──────── WYBRANY TEKST ────────
"Jestesmy tolerancyjni"
Cele szczegółowe – dziecko:
- uważnie słucha treści opowiadania oraz wypowiedzi kolegów;
- aktywnie uczestniczy w dyskusji;
potrafi wcielić się w wybraną rolę;
Przebieg zajęć
1. „Przyjacielski krąg”- zabawa integracyjna.
Dziecko wspólnie z rodzicem wypowiadają słowa rymowanki i naśladują wykonywane przez niego gesty:
Stoimy ramię przy ramieniu, Dzieci tworzą krąg, trzymają się za ręce
Możemy być wielcy w okamgnieniu, unoszą złączone ręce, stoją na palcach,
Możemy być także mali, opuszczają ręce, przykucają,
Ale nigdy nie będziemy sami! Przekazują uścisk sąsiadowi.
2. „Co to jest tolerancja?”- burza mózgów.
Zapisywanie pomysłów dzieci na arkuszu papieru
3. „Tolerancja”- wyjaśnienie pojęcia w oparciu o Wikipedię
Tolerancja – termin stosowany w socjologii, badaniach nad kulturą i religią. Słowo oznacza w tym kontekście "poszanowanie czyichś poglądów, wierzeń, upodobań, różniących się od własnych"[1]
Tolerancja (łac. tolerantia – „cierpliwa wytrwałość”; od łac. czasownika tolerare – „wytrzymywać”, „znosić”, „przecierpieć”) – w mowie potocznej i naukach społecznych postawa społeczna i osobista odznaczająca się poszanowaniem poglądów, zachowań i cech innych ludzi, a także ich samych.
W ogólnym znaczeniu tolerancja to otwarte, obiektywne i szanujące podejście wobec odmiennych od własnych postaw, zachowań i cech drugiego człowieka.
Rozsypankawyrazowa "TOLERANCJA" , dziecka zadaniem jest ułożeniem w taki sam sposób wyrazu "TOLERNCJA"
5. „Smok Josh”- słuchanie opowiadania Diany Hsu.
──────── REKORDY ZBIORU DANYCH ────────
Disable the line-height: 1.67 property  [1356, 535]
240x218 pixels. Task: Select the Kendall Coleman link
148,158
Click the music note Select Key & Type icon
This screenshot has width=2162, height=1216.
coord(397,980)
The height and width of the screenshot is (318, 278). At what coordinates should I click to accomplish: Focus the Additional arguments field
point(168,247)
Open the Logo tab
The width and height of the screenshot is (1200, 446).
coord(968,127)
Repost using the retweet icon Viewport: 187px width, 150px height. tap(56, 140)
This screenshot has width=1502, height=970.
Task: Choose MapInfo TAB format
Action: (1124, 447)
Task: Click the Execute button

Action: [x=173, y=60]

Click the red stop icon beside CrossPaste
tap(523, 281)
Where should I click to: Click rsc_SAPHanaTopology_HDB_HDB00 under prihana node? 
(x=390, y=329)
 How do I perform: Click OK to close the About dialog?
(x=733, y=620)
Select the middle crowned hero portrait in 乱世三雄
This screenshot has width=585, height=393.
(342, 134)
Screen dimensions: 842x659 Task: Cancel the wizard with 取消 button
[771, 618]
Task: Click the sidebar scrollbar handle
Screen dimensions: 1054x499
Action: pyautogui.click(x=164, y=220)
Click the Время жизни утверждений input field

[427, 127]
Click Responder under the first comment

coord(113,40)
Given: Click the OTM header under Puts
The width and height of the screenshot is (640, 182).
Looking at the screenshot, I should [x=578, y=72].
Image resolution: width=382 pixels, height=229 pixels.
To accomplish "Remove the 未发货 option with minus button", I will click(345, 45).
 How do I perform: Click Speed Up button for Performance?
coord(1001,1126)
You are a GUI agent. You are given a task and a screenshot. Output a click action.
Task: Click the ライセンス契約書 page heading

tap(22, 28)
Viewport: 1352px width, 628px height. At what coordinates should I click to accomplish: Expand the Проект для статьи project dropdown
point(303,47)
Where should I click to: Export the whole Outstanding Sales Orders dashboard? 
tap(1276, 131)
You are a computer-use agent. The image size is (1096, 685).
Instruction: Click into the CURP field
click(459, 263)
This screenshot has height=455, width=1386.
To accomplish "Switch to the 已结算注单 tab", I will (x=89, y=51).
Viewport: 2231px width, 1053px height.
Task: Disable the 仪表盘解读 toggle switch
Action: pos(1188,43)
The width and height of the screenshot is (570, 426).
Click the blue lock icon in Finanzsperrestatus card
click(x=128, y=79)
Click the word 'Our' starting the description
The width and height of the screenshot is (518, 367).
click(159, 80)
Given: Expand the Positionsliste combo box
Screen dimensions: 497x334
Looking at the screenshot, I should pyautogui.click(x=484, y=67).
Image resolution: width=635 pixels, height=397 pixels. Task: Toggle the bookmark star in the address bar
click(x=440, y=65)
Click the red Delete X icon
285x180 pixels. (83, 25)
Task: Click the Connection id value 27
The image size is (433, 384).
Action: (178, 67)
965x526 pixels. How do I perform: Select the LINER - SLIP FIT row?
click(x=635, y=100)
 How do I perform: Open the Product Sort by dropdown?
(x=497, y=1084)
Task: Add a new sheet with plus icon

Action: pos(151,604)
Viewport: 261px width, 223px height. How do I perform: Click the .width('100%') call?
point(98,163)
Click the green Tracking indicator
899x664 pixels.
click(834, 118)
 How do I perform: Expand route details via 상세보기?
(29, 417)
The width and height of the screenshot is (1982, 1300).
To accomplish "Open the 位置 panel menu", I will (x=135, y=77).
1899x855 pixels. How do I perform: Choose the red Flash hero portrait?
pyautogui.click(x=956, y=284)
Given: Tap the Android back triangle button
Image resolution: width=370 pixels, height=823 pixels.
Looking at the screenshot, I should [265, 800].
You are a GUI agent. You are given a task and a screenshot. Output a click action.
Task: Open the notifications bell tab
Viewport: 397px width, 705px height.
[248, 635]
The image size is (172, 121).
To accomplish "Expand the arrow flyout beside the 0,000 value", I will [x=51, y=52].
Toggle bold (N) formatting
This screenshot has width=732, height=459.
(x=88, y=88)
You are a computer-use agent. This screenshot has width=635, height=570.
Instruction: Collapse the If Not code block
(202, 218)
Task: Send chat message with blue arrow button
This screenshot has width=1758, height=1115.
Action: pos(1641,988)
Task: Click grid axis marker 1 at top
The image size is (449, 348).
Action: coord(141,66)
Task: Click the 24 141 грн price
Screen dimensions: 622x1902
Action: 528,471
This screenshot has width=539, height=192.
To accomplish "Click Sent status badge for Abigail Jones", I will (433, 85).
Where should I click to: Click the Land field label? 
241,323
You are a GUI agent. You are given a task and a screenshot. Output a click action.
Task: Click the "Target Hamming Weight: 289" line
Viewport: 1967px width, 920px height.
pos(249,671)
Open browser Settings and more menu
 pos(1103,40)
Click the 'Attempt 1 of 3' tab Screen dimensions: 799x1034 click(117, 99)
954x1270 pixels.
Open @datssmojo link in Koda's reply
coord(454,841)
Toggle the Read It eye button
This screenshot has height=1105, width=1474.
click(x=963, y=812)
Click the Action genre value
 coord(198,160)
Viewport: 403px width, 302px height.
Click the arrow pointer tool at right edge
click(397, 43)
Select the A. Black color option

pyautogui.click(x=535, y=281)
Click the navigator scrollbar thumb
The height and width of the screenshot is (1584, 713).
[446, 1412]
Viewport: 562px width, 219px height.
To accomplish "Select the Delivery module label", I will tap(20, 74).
────────
- CEL -
Co według scenariusza zajęć o tolerancji oznacza łaciński czasownik tolerare?

- WYNIK ĆWICZENIA -
„Wytrzymywać”, „znosić” i „przecierpieć”.